If I understand LeRon, he is trying to get us to see that if there is something called, say, "big" and God is just the biggest expression of it, this makes God finite to something more fundamental than God, Himself, namely "big". You can substitute any category for this (e.g. strength, knowlege). This was/is our modernist problem. But, I wonder if LeRon still clings to "relationality". As you described in an earlier post that LeRon's essence of God is the eternal trinitarian relations, I then wonder--if this is His essence, have we put God back within the category of "relationality"? It seems to me we can never escape categories and get behind the economic God. Help.
Something that helps me is remembering the difference Shults makes between "extensive" and "intensive".

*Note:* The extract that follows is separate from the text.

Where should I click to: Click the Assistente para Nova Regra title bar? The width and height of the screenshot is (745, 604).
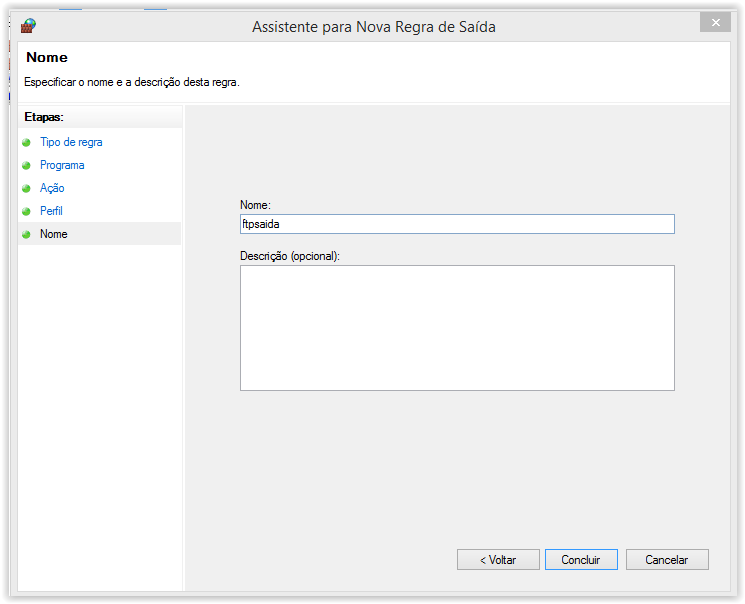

Oh Mike! Great thoughts & explanation. I would think about it as: relationality IS reality, and in that reality we have a non-dualistic trinitarian Godhead. This skirts awfully close to things I have heard about Eastern thought, Buddhism particularly, differing in that the material is not illusion and Christianity has an answer for the problem of Evil. According to my best friend who has studied him, Ken Wilber, a western Buddhist philospher, posits that the answer to the problem of Evil will have to come from the west, because Buddhism doesn't have it. This is exciting to me as part of the "all things" that will be redeemed and presented to the Father in Jesus- the "all things" include other religious systems too. There is nothing that is outside Jesus' work. Glory!